D’un côté, il faut rappeler que le problème ne se mesure pas à une réalité qui est une instance neutre; l’évaluation n’est pas la récognition d’une instance préexistante. D’autre côté, l’identification du faux problème en tant que tel est lié à une critique du négatif. Par contre, cette critique elle-même part d’une théorie des signes en tant que points de vue qu’il va falloir aborder avant qu’on puisse considérer la question du négatif.

Avant tout, il faut remarquer que la question de l’existence du monde n’est pas en jeu ici. Deleuze est empiriste dans la mesure où il affirme le concept comme étant l’objet d’une rencontre. Pourtant, Deleuze précise que, dans la rencontre, s’il s’agit d’un empirisme supérieur ou transcendantal; cette qualification découle du statut du sujet et de la représentation lors de cette rencontre. Tant que la pensée est censée entrer en rapport avec un élément inconnu, on peut se demander quelles sont les conditions qui sous-tendent la rencontre. La contiguïté ou la mêmeté (pour emprunter ce terme à Paul Ricoeur) du monde dérive de l’influence de la représentation qui “subordonne le divers à la condition homogénéisante d’un point de vue unique” (39). Ainsi, la pensée est condamnée à l’exercice stérile et inutile de la récognition; la diversité du divers n’est relative “tant qu’on ne fait pas jouer la différence des points de vue” (ibid.)

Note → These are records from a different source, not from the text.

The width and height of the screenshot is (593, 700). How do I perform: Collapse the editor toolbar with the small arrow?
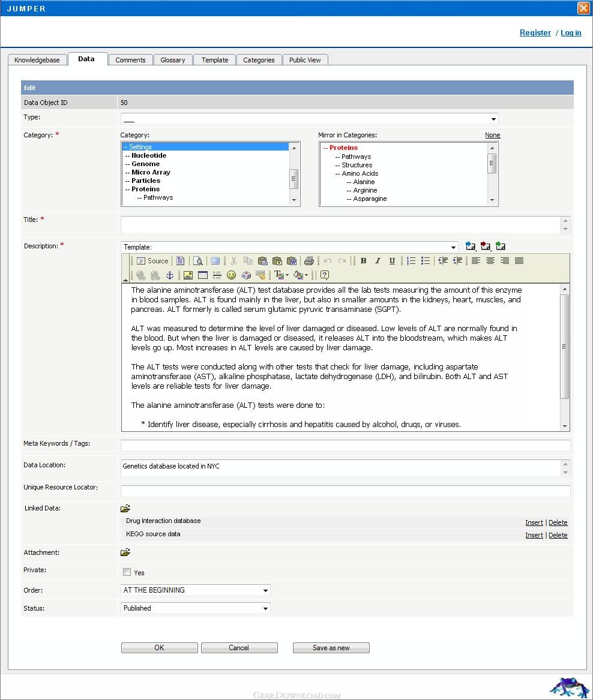click(x=125, y=280)
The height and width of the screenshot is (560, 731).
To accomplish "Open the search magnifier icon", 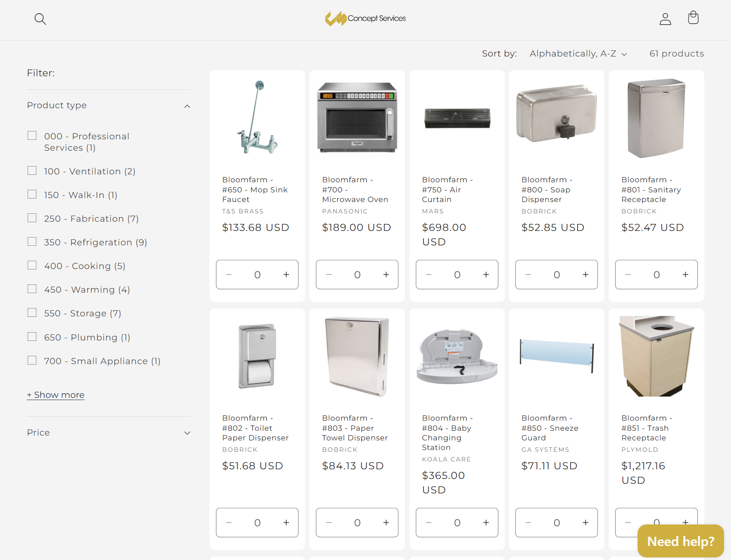I will 40,19.
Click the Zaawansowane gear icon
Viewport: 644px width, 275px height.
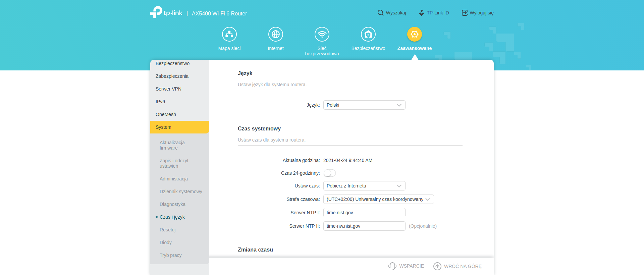pos(414,34)
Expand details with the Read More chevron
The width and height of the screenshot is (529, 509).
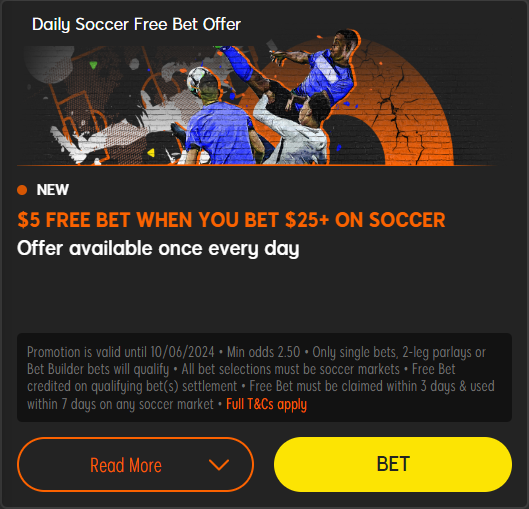[219, 464]
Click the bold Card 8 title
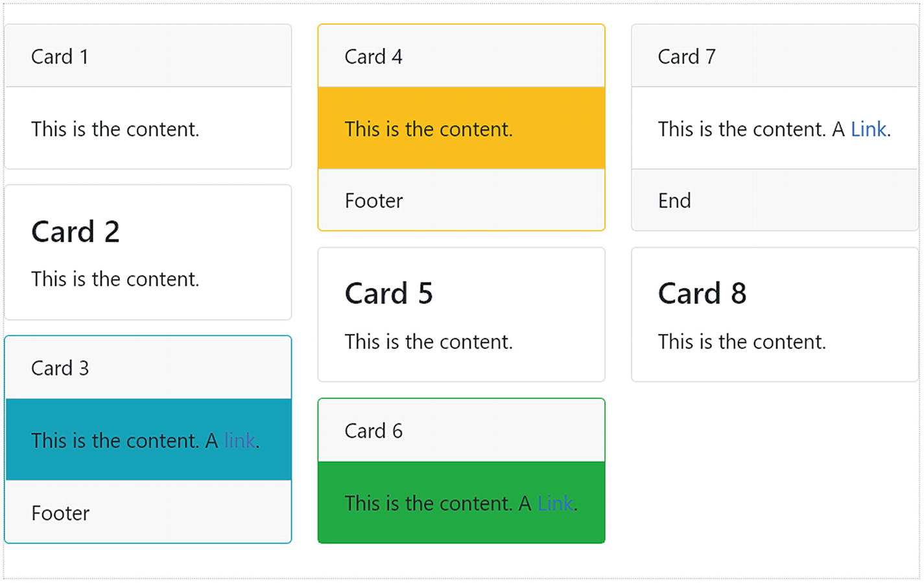The image size is (924, 583). 702,293
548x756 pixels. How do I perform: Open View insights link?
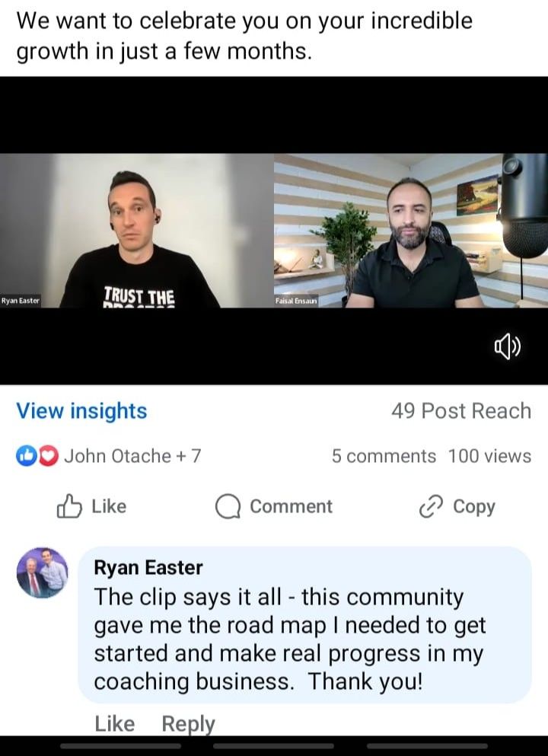pos(81,411)
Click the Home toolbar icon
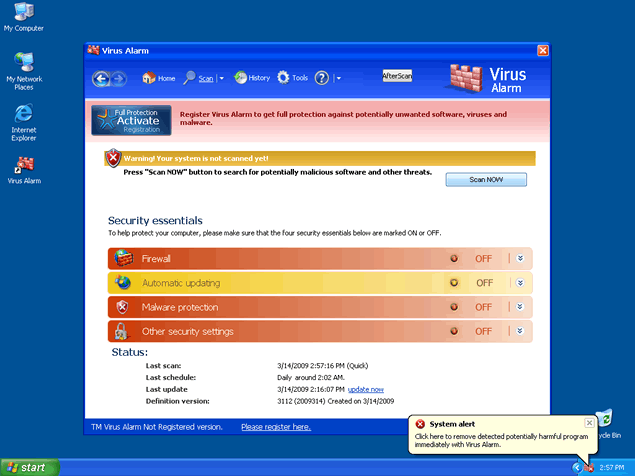Screen dimensions: 635x476 click(149, 78)
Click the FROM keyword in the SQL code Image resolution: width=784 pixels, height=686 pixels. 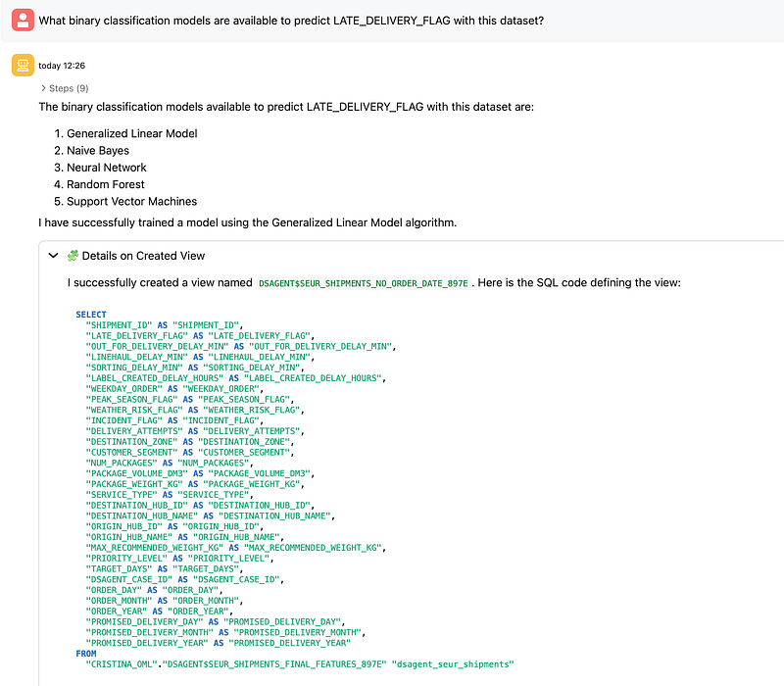[x=86, y=653]
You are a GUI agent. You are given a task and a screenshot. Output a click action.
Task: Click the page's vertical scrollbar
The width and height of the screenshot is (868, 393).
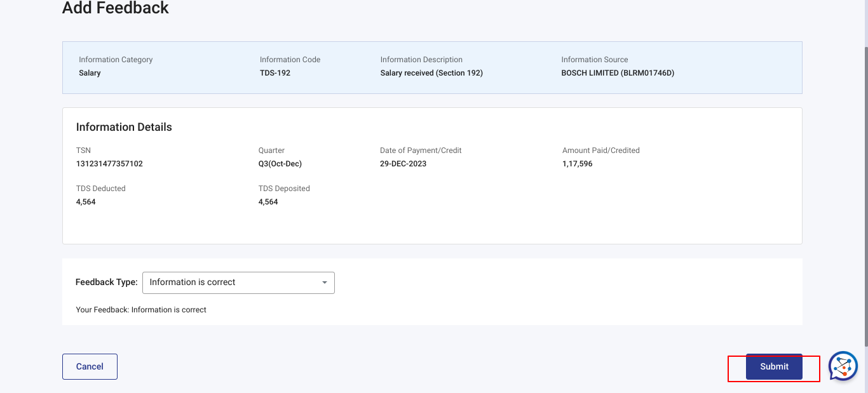(865, 190)
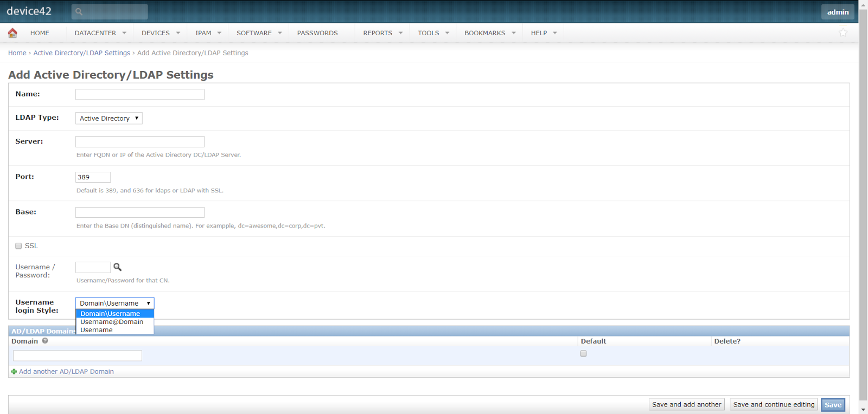Open the DATACENTER menu
Image resolution: width=868 pixels, height=414 pixels.
[x=100, y=33]
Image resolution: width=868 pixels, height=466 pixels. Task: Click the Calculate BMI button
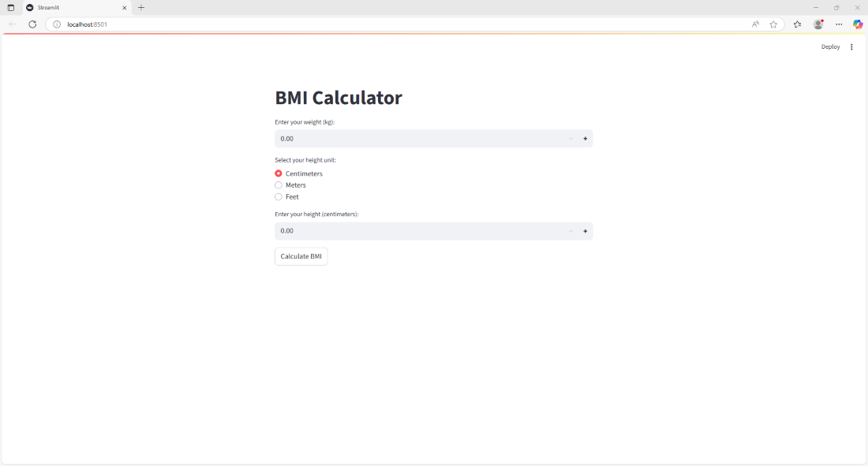pos(301,255)
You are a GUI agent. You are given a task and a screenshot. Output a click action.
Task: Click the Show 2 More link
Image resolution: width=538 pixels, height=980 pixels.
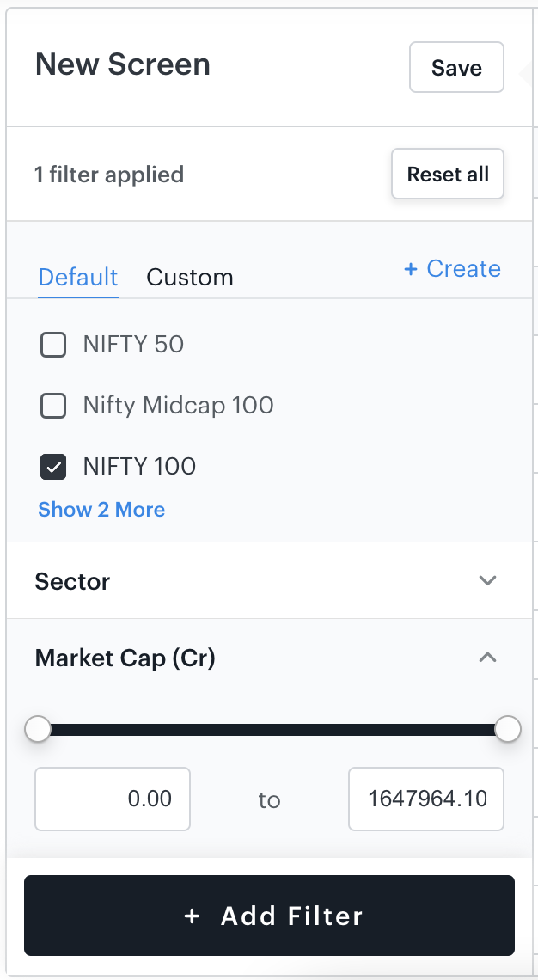tap(101, 510)
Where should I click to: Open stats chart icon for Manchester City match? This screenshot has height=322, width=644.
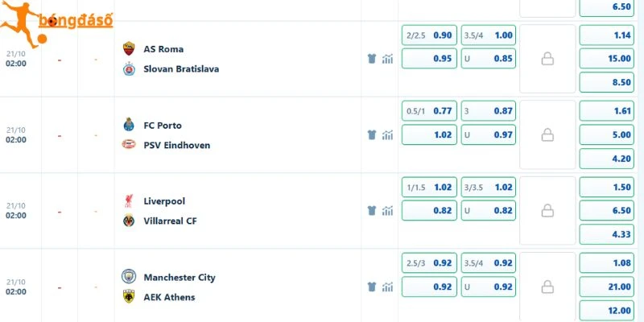(x=387, y=287)
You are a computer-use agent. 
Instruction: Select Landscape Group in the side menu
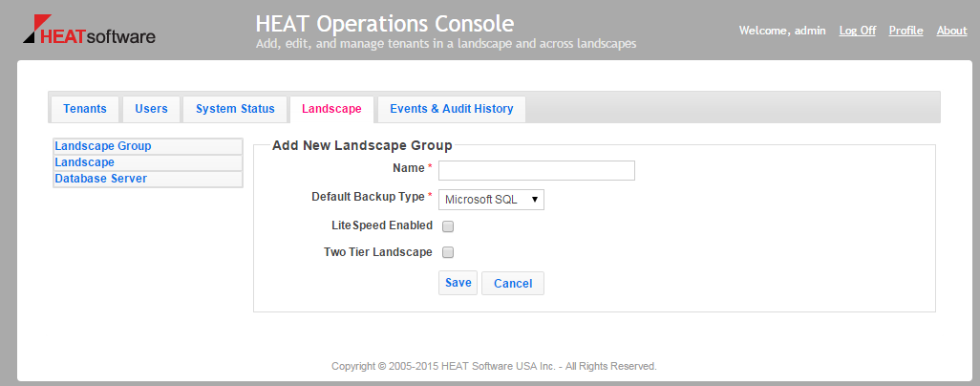(x=148, y=146)
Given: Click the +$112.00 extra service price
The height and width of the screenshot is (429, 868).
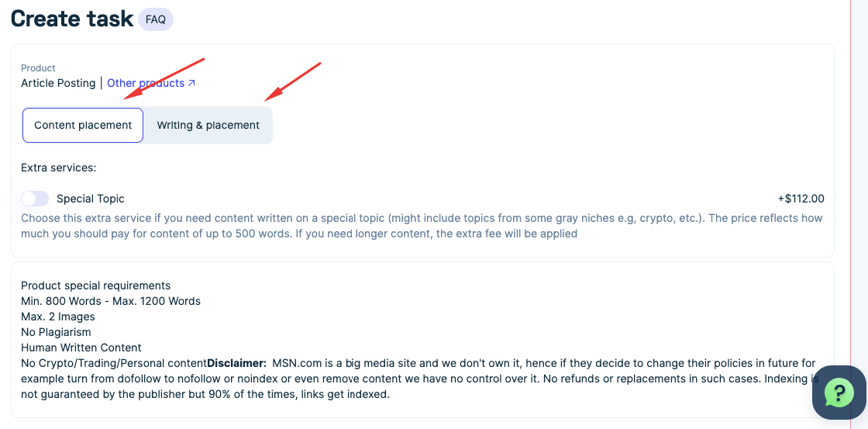Looking at the screenshot, I should pos(801,199).
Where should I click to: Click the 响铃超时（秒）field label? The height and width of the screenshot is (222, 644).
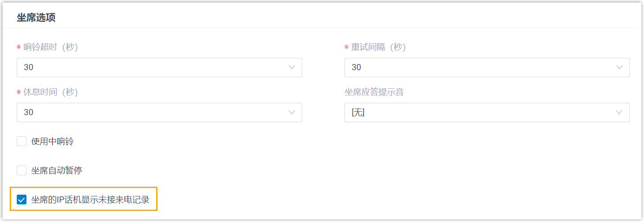pyautogui.click(x=51, y=47)
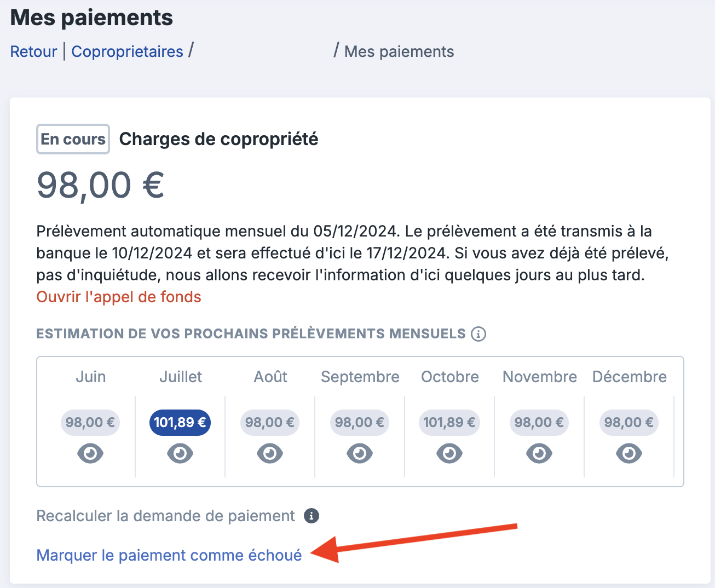
Task: Show Novembre details via eye icon
Action: pos(539,453)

Ce que Deleuze envisage ici est une sorte de position excentrique par rapport au sujet et à la représentation. Il est surtout question des perspectives, ce qui mène l’auteur à formuler un perspectivisme qui débouche sur une perspective qui n’est pas celle d’un sujet, d’un moi. Zourabichvili le résume ainsi:

“Penser déplace la position subjective: non pas que le sujet promène son identité parmi les choses, mais l’individuation d’un nouvel objet ne se sépare pas d’une nouvelle individuation du sujet. Ce dernier va de point de vue en point de vue, mais au lieu de donner sur des choses supposées neutres et extérieures, ces points de vue sont ceux des choses mêmes. Toutefois le point de vu ne se confond pas avec le sujet pour s’opposer à l’objet (‘relativité du vrai’); il préside au contraire à leur double individuation (‘vérité du relatif’)…Aussi l’extériorité relative du monde représenté, non seulement des choses extérieures par rapport au sujet mais des choses extérieures les unes par rapport aux autres, se dépasse-t-elle vers une extériorité plus profonde, absolue: pure hétérogénéité de plans ou de perspectives” (39).